世界も、自分も、強いて言えば気に入った人を見て…その人達がしあわせならそれでいい。
私の心は。
未だに不完全だ。
何かが、足りない。
欠けているのだ、大切な、大切な何かが。
月明かりが見える、仄明るい夜に。
何故か急に目が、覚めた。
時刻は、遅いとも早いとも言えない時刻。
夜には違いないし、うら若い女性が外に出る様な時間では、決してない。
「……なんで、かな…呼ばれてる様な、そんな気がする……。」
不思議とそれは、確信があった。
確かに、誰かが私を呼んでいる。
「…待ってて、今、行くから。」
ぎゅう、と握りしめた手の甲には、消えかけた痣。
手早く制服に着替えて上からダッフルコートを羽織る。
「誰が、居るのかな──。

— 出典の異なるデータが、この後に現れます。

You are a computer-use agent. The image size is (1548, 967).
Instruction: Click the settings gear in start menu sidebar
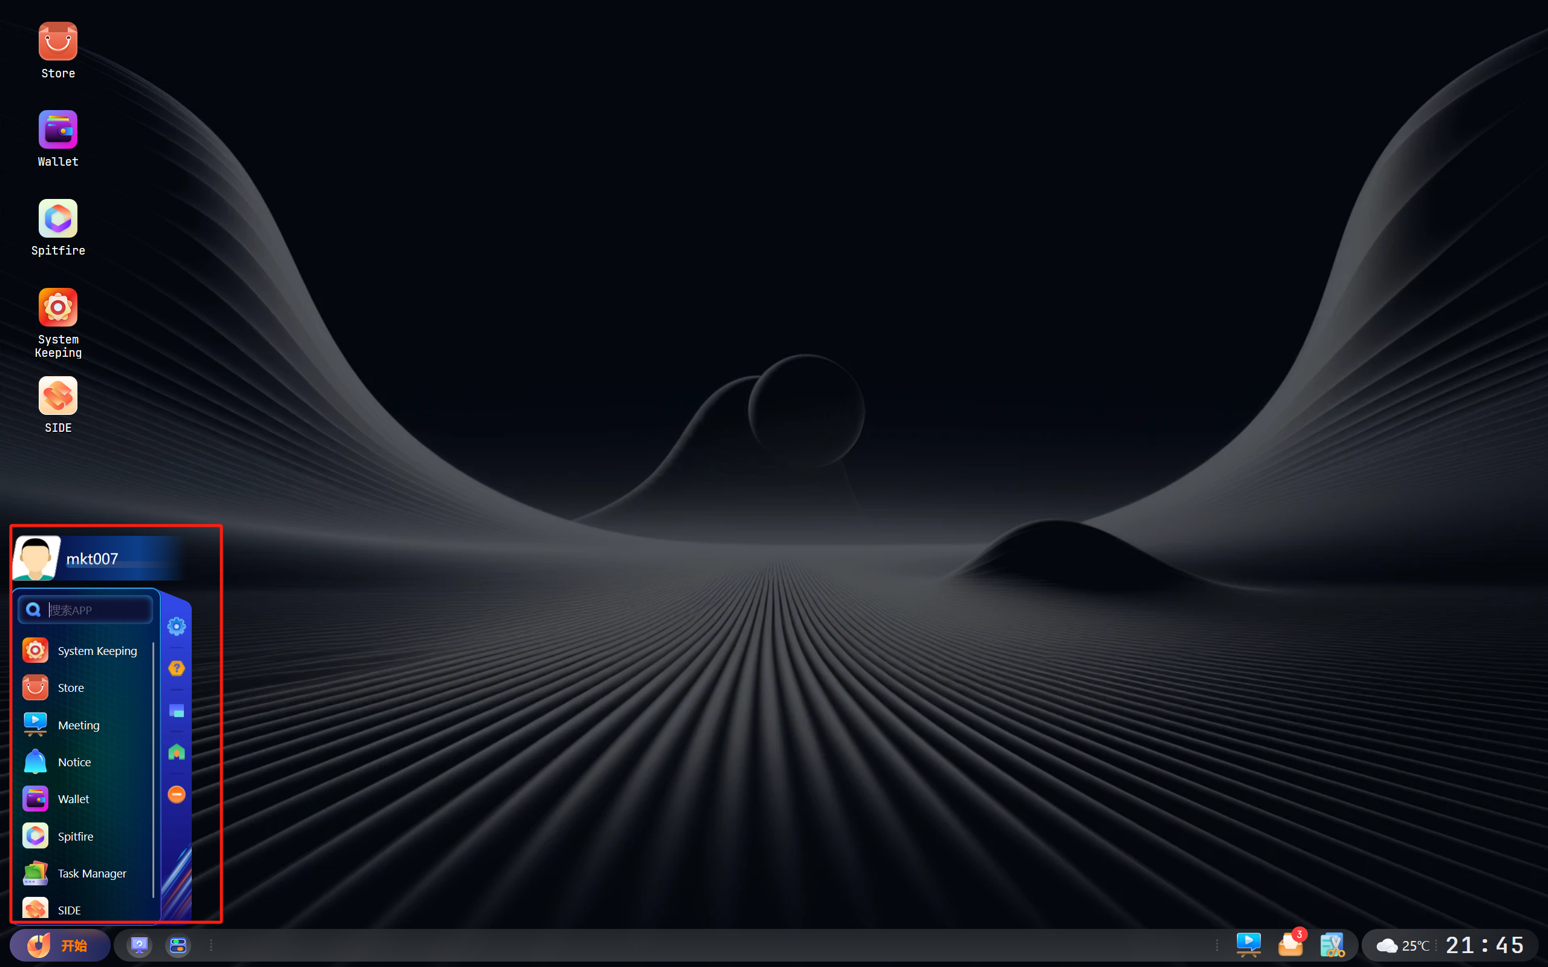point(177,626)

」
赤い背中。
青い和装。
燃える剣。
──燦然と輝く、黄金。
それらが脳裏をほんの一瞬だけ過り、消えた。
ああ、私は今から、運命に出会うんだ。
何故か、嘘偽りなく私は。
そう、確信して自宅の玄関を出た──。
=
「…おのれ、おのれおのれおのれおのれおのれおのれおのれおのれおのれおのれおのれおのれおのれおのれおのれおのれおのれおのれ、おの、れ────っ!!」
呪詛を吐き出すかの様に怒鳴り散らす英雄王、その怒声に合わせる様に飛び交う剣、槍、斧。
「うわははははははっ、悔しいかね、悔しいかね英雄王っ!?」
ナインが腕を振るう度に宝具が掴まれ、砕かれて行く。
既に言峰は虫の息だ、もはや助かりはしないだろう。
このままでは魔力不足と、あの黒い触腕に翻弄された挙句に──負ける。
それがわかる程度にはギルガメッシュは馬鹿ではなかったし、言峰がやられた時点で慢心も無かった。
にも、関わらず。
人類最古、最強の英霊の力を目の前の黒人は易々といなして見せた。
「悲しいなあ、英雄王…最初から全力で抗えば…まだしも勝ち目があったろうにな、今回の聖杯戦争…私を殺し得るモノが複数居る──貴様まもまた、可能性はあったのだが!」
人間。
ただの人間が、英霊相手になんと不遜な事か。
本来ならば人間が英霊にスペックで上回る事は不可能に近い。
ごく稀な特殊例を除けば…命懸けで漸く傷つけ、或いは滅する「可能性」を持てる程度。
が、この男の言葉は真逆。
全くおかしな物言いなのだ、普通ならば。
「貴様、一体…“何” だ?」
「言峰が言ったろう…私は第九秘蹟会…九人の筆頭騎士が一人──第九鞘、ナァイんん…だ、とも。」
会話の最中も触腕はギルガメッシュを捉えようと蠢くが、複数の銀の円盤が雷鳴を鳴らしながらそれを阻んだ。
この力、アンリ・マユに近しい、だが…
違う。
原初の泥…ケイオスタイドを煮詰めて固めたかの様な凶悪なまでの混沌の力。
此れ程の狂気に等しい力を人間が?
あり得ない。
「…図に、乗るな!!」
先ほどから真正面からの宝具射出を繰り返していたギルガメッシュ。
しかし、唐突にナインの周囲を囲む様にして宝具が射出された。
「ぬぅ!?」
緩急を変えた一撃に一瞬、対処が遅れる。
とは言え、難無く迫る宝具群を叩き落としたナインが見たのは、光学、魔力迷彩宝具──ハデスの隠れ兜で姿を消すギルガメッシュだった。
「──この、屈辱…忘れぬぞ……!」
ナインを睨みながら徐々にギルガメッシュの姿が消えていく。
追撃を仕掛けようと思えば出来ただろう。
しかし、ナインはただ鼻で笑う。
「くく、再戦を楽しみにしていますよ…精々、良いマスターを探して見てください…フワハハハハハッ!」
=
走る。
ただ、導かれる様に走った。
予感が、ある。
きっと、この先に。
私が出会うべき誰かがいる。
冬木のベッドタウン──その道を抜け、山あいに近づく途中にある冬木教会、そこへ続く道からほど近い、西洋墓地。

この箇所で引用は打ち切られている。